Arnd Matthes (54) hat es gut: Morgens wacht er in einem Umgebindehaus auf, fährt zur Arbeit in ein Umgebindehaus, guckt sich den ganzen Tag Umgebindehäuser an. Und abends, da fährt er wieder in sein Haus (von 1661!) zurück.

Matthes ist der Herr der Umgebindehäuser in Sachsen. Der Denkmalpfleger arbeitet für die "Stiftung Umgebindehaus" in Neugersdorf, unmittelbar an der tschechischen Grenze nahe Herrnhut. Träger der Stiftung sind die Landkreise Bautzen und Löbau-Zittau sowie jeweils deren Sparkassen. Auch Spenden und Fördergelder unterstützen die Arbeit. Der Witz: Vom Freistaat gibt es pro Jahr zurzeit nur 500.000 Euro. "Mehr wäre schön", sagt Matthes höflich.

"Es gibt einen Bestand von 6 000 denkmalgeschützten Häusern, 60 Prozent davon sind saniert.
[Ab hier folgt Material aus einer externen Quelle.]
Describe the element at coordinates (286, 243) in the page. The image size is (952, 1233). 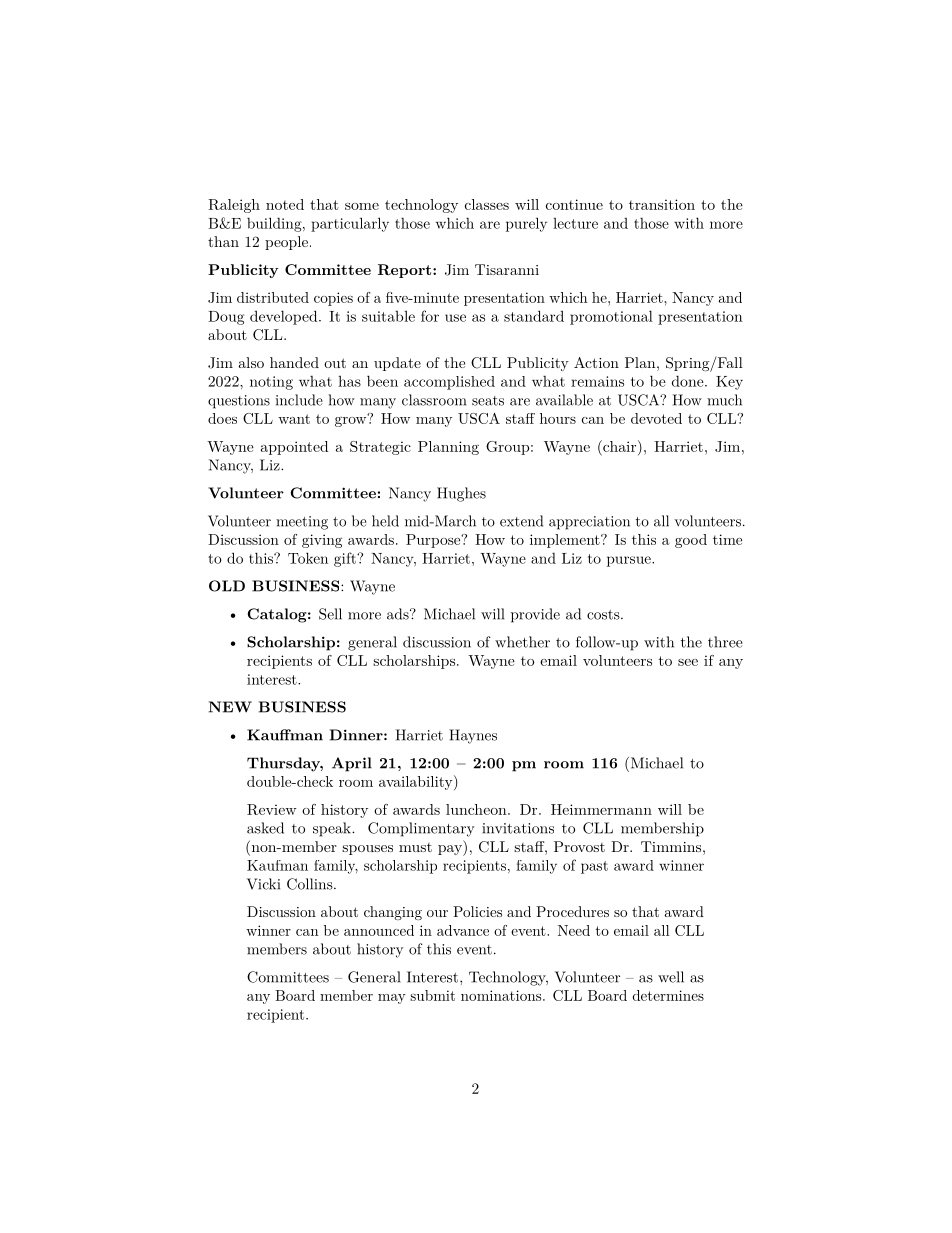
I see `people` at that location.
Diese Hauslandschaft ist das Markenzeichen der Oberlausitz."

Weitere 1000 bis 1500 gebe es "als Dunkelziffer", die so stark ausgebaut oder überformt wurden, dass sie kaum noch erkennbar seien.
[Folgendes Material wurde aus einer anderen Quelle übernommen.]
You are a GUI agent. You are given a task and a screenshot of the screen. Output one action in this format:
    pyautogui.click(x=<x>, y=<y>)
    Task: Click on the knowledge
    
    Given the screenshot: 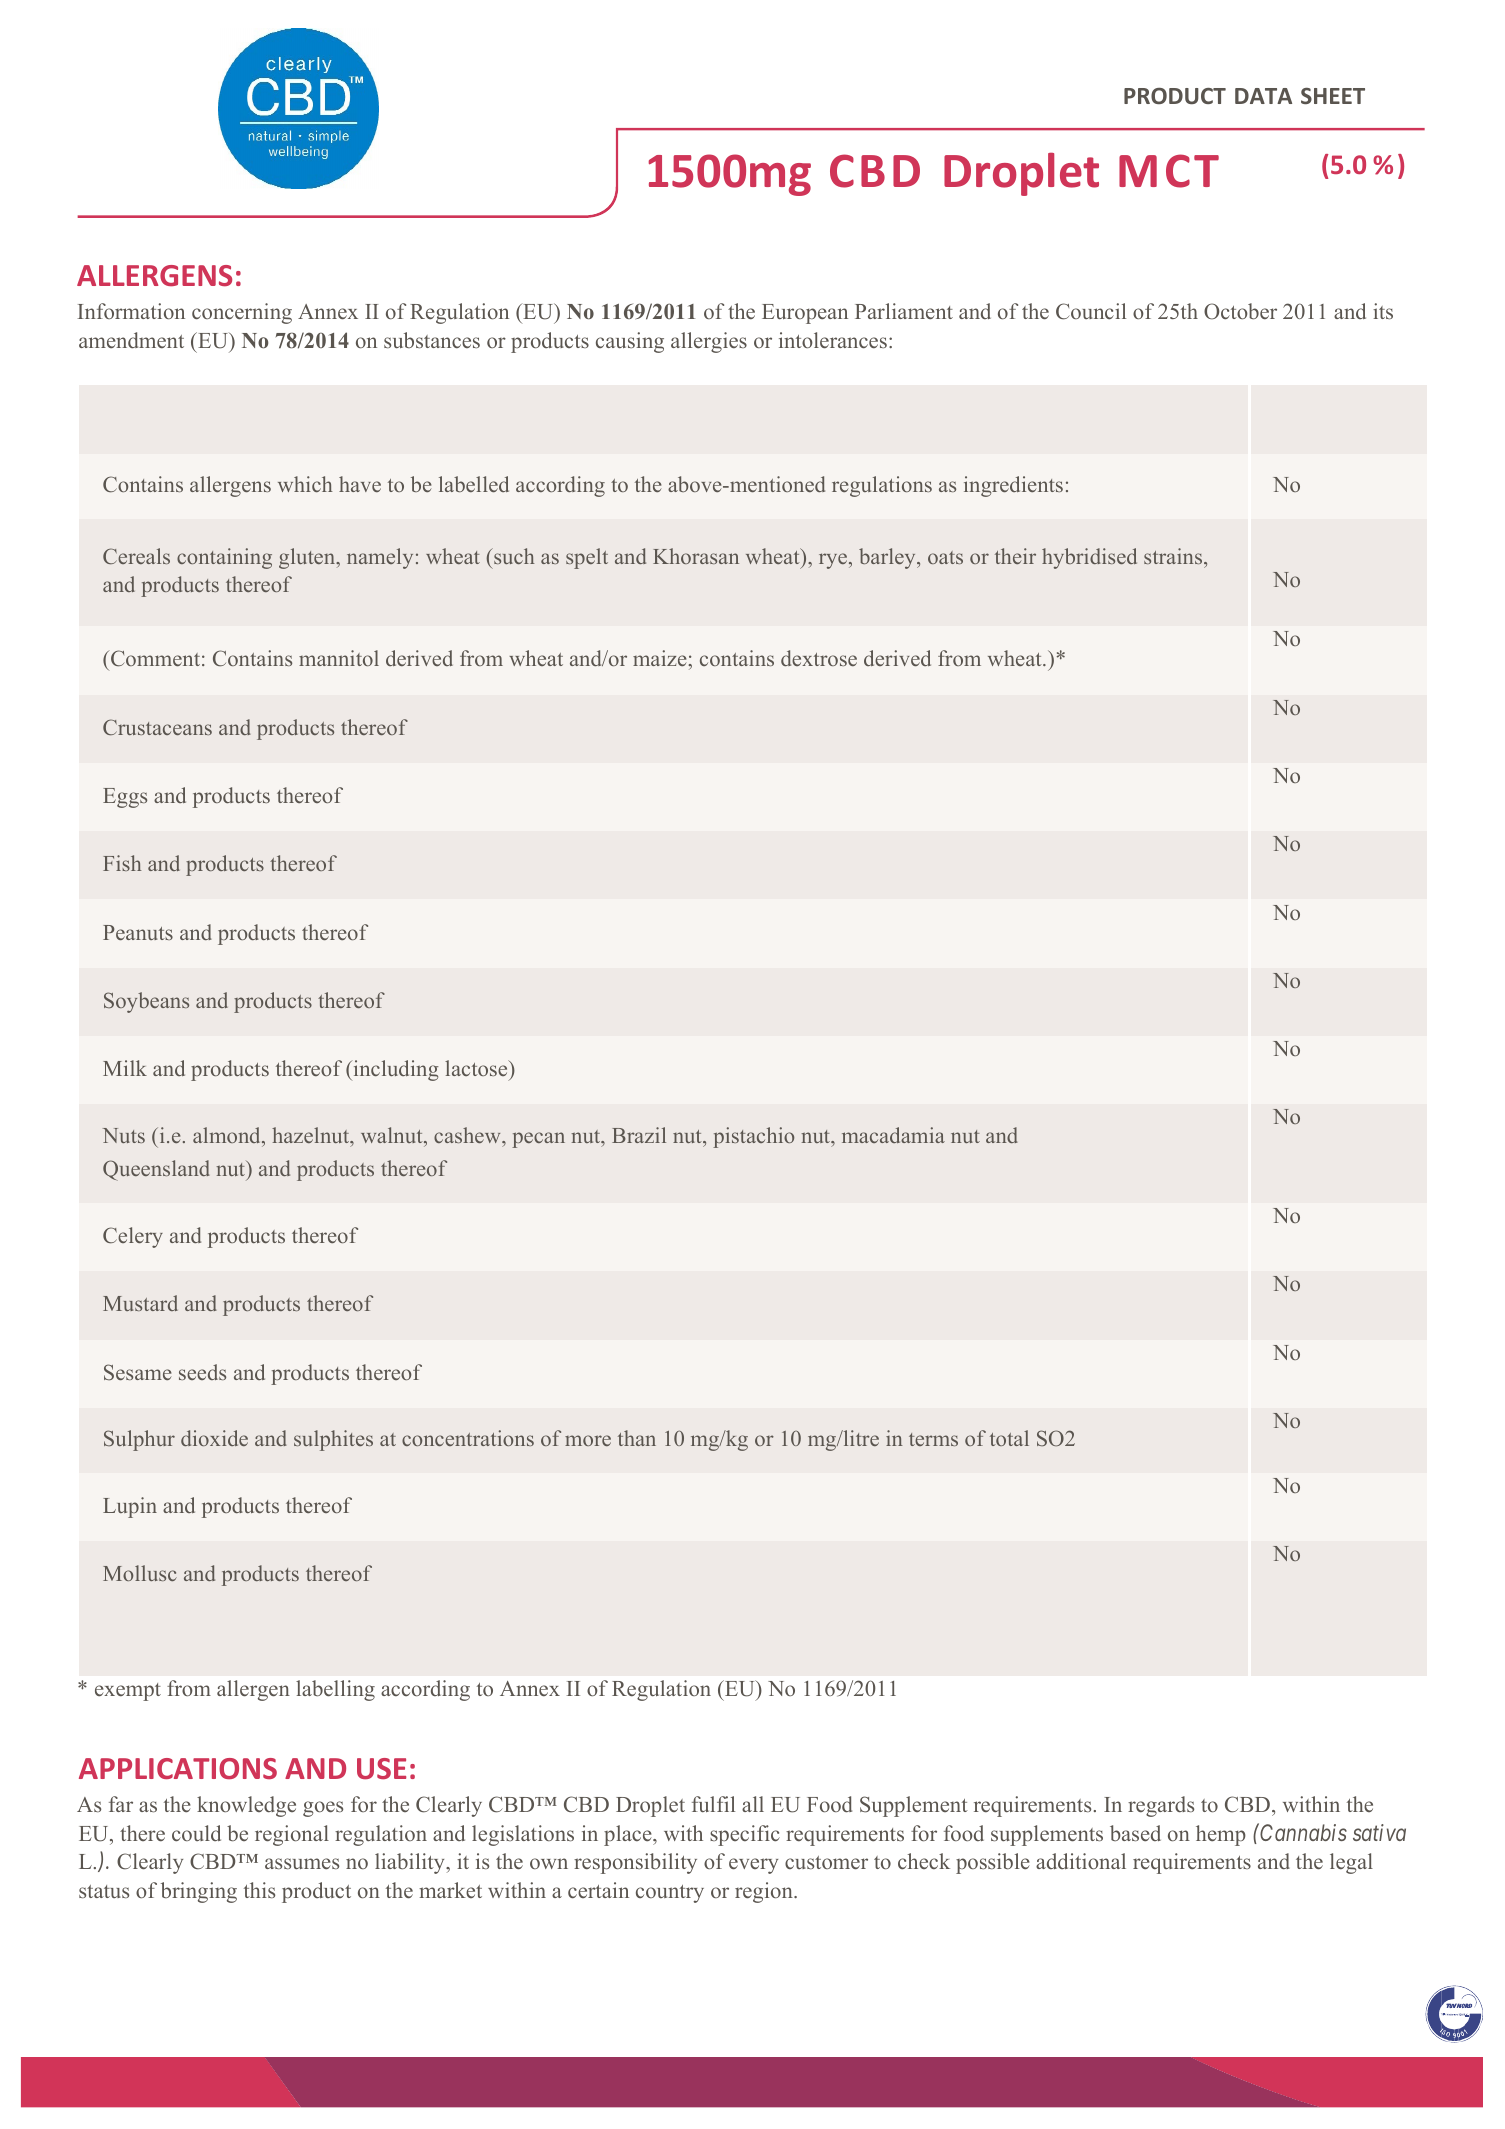 What is the action you would take?
    pyautogui.click(x=246, y=1806)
Arnd Matthes (54) mit dem Modell eines Umgebindehauses. Unten links die Blockstube.
Arnd Matthes (54) mit dem Modell eines Umgebindehauses. Unten links die Blockstube.  © Steffen Füssel

Matthes und seine Helfer haben eine Börse eingerichtet, wo vom Türbeschlag bis zum Balken alles getauscht werden kann. Parallel können sich Interessierte nach freien Häusern umschauen oder anmelden, denn zumindest für die idyllischen Lagen gibt es inzwischen Wartelisten.
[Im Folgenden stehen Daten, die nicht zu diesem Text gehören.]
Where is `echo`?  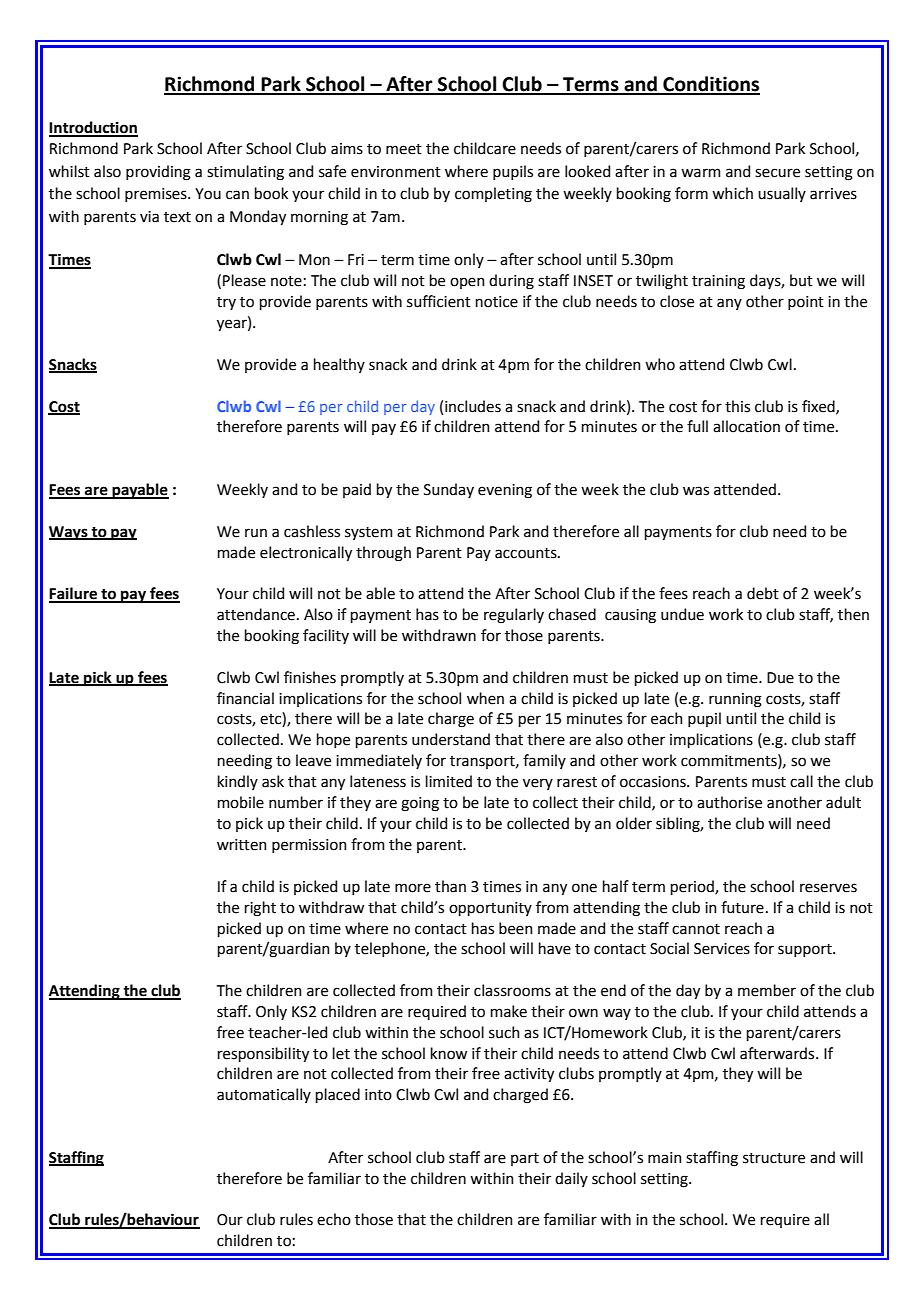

Die wohl wichtigste Arbeit erledigt gerade eine Mitarbeiterin. Sie erstellt die erste Umgebindehaus-Datenbank.

Am letzten Sonntag im Mai ist wieder Umgebindehaus-Tag. Dann gibt es nicht nur am Stiftungssitz Führungen, sondern in vielen Dörfern. Bis jetzt haben sich bereits 100 Hauseigentümer angemeldet. Allein der sanierte Stiftungssitz ist eine Schau: 238 Jahre alte Tapeten wechseln sich mit Wandmustern im art-deco-Stil ab.

Drum herum das Fabrikgelände der ehemaligen Textil-Firma Hoffmann, die noch zu DDR-Zeiten 2 000 Menschen Arbeit bot.

Das ist ein Umgebindehaus

Es waren Franken, die die Bauart als Ganzes in die Lausitz brachten.
Es waren Franken, die die Bauart als Ganzes in die Lausitz brachten.  © Steffen Füssel

Sie gibt es in Sachsen seit dem späten Mittelalter. Die jetzige Bauart stand bereits vor rund 700 Jahren fest: als Kern eine Blockstube, um sie herum und über ihr eine Fachwerkkonstruktion.

Oft führte noch ein kleiner Gang durch den Mittelteil. In dieser "Passage" wurde gehandelt. Die Blockstube ist übrigens verschiebbar.

Es waren Franken, die die Bauart als Ganzes in die Lausitz brachten. Die Blockhütte selbst gibt es bereits so lange, wie Menschen feste Häuser bauen.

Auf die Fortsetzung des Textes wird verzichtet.